Vaincre la logique de super-marché en faveur de la maison commune

Jean-Luc Mélenchon a eu cette remarque intéressante au sujet des gens de gauche qui se sont mêlés de la primaire de droite et ceux de droite qui s'apprêtent à se mêler de la primaire de gauche: c'est "l'école du vice" a-t-il dit.

En fait Mélenchon veut quitter la logique du super-marché qui est celle du "je prends, je jette, et je sers mes intérêts les plus immédiats sans regarder si je suis chez Lidl ou chez Leclerc". 
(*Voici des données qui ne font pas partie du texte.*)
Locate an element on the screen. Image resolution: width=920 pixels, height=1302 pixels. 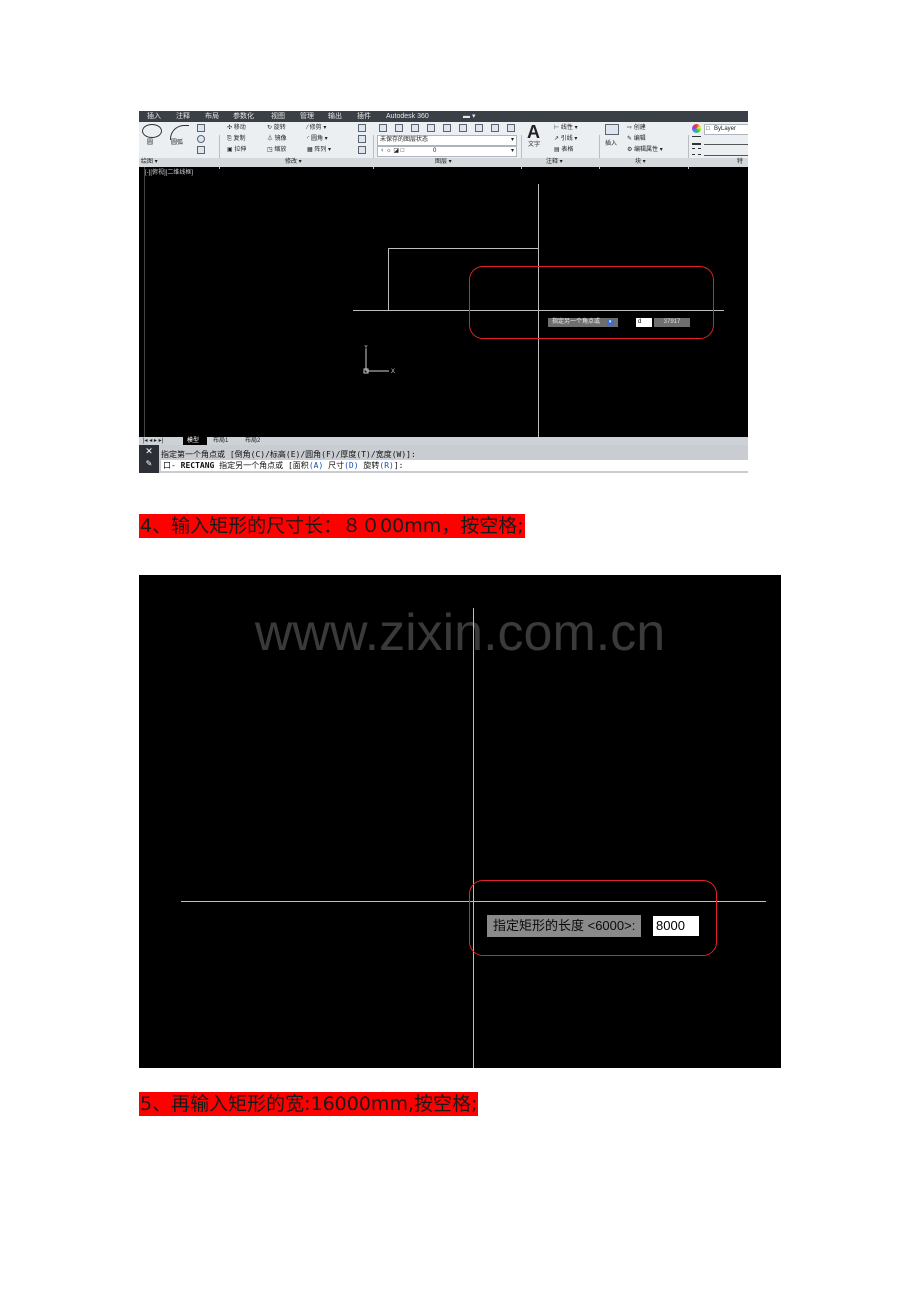
ucs-icon: Y X is located at coordinates (379, 360).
Mais la politique c'est d'abord quelque chose qui évolue dans le coeur des gens. Comme l'amour. On peut être de droite un jour pour une idée qui nous paraît juste et être de gauche ou du centre quand une autre idée nous semble la plus juste. C'est la logique individuelle contre la logique de Parti. C'est vrai que pour une femme ou un homme engagé dans un Parti, sa logique va plutôt être celle de la maison commune. Un peu comme un homme et une femme mariée et au contraire de deux amants s'accordant la liberté d'aimer hors du couple.

Cela ne veut pas dire que l'anarchiste de gauche, pour parler en terme politique, ne va pas privilégier un parti de gauche qui lui semble tenir la route mieux que les autres, épouser ses idées, et oublier ses ouvertures à droite... pour un temps en tout cas, pour tout le temps si cette Gauche-là fait un super travail de fond et que le peuple se sent au diapason de cette Gauche qui est sincère et fidèle au peuple dans le peuple et à la tête de l'Etat.

Si la France insoumise de Jean-Luc Mélenchon reste une Gauche révolutionnaire pétrie de justice humaine, il n'y a pas de raison de lâcher la maison commune. Mais si la dérive totalitaire se fait pesante, que des gens sont pourchassés et emprisonnés pour leurs idées, alors l'artiste anarchiste révolutionnaire se doit de le dire et de le dénoncer...quitte à quitter son pays comme l'on fait de très nombreux Cubains après la désillusion de la révolution castriste. Pour être juste avec Castro, il avait encore de bonnes excuses. Deux blocs s'affrontaient très durement et tentaient par tous les moyens de vampiriser l'île pour des raisons géostratégiques. Mélenchon n'en a aucune. La France est libre, indépendante, et démocratique. Donc une dérive autocratique et anti-démocratique ne pourrait lui être pardonné sauf situation extrême de putsch militaire contre sa présidence alors que lui-même est resté un démocrate juste, sensible, et attentif à tous les courants de pensée, sauf le fascisme bien entendu.

Mélenchon dans le décor, comme Allende, et je serai alors plus que jamais 100% derrière lui et la maison commune. La Gauche, la vraie, a aussi le droit de s'exprimer au pouvoir et faire son expérience révolutionnaire si le peuple le veut ainsi.